-- Data supplied follows --

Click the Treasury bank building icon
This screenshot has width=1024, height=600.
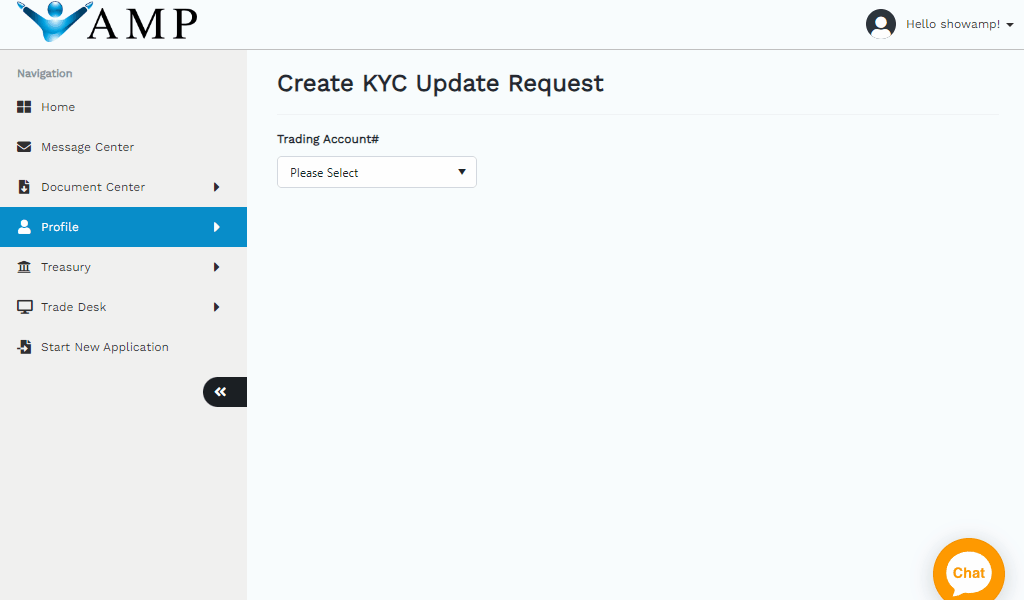tap(25, 267)
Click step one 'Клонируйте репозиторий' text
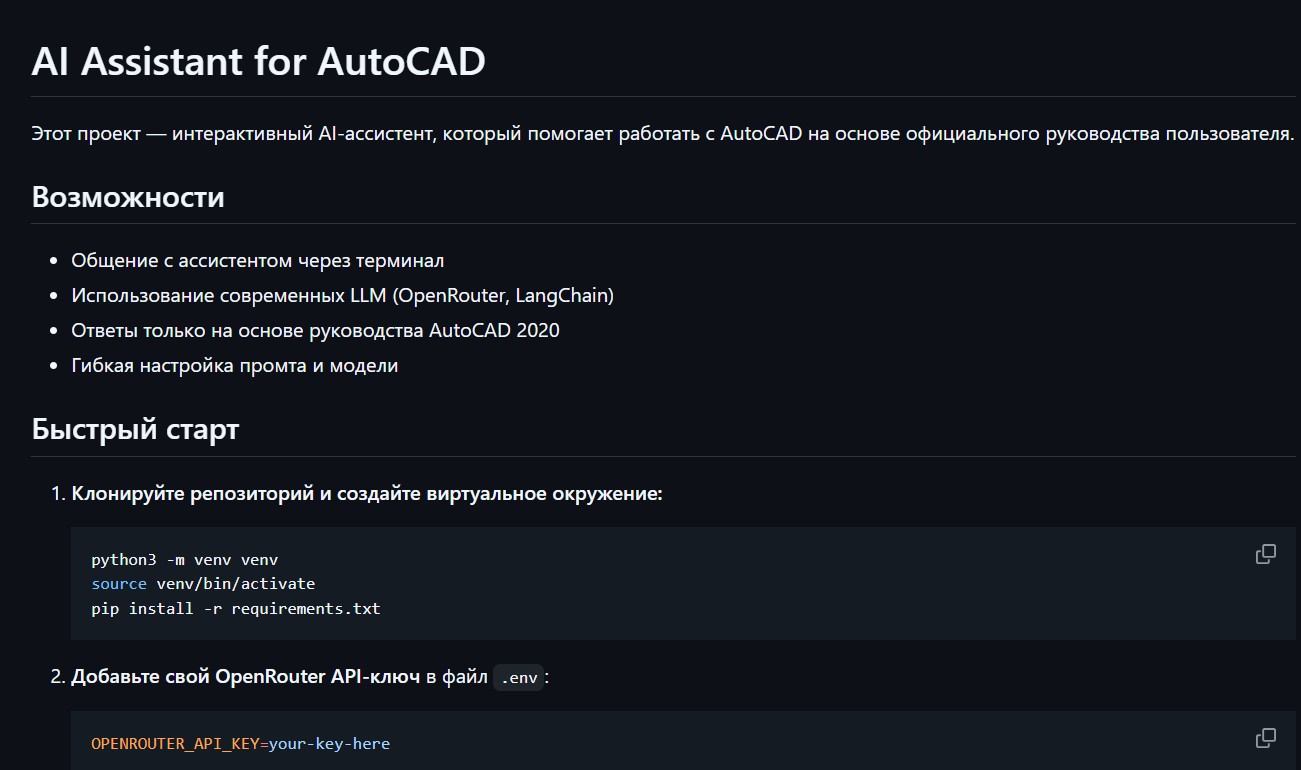 [x=367, y=494]
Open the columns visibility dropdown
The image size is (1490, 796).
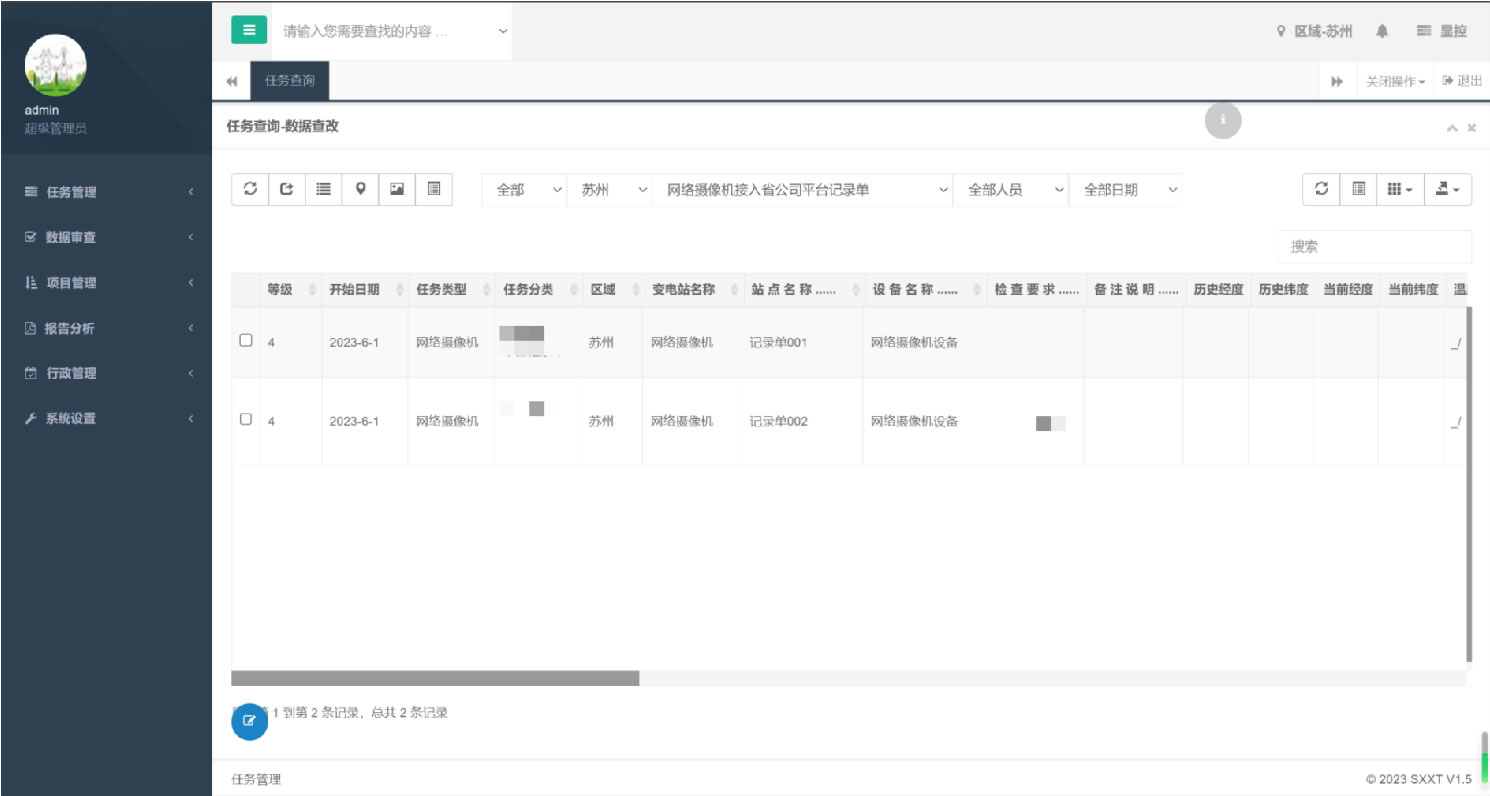[1399, 189]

-- Data supplied concluded --

▶ Problem description: All that is required is the lines from the line containing "This screenshot has width=1024, height=600." through the end of the records above, copied exactly, and none of the pictures.

▶ Solved exercise:
This screenshot has width=1024, height=600.
tap(25, 267)
Click step one 'Клонируйте репозиторий' text
 [x=367, y=494]
Open the columns visibility dropdown
The image size is (1490, 796).
[1399, 189]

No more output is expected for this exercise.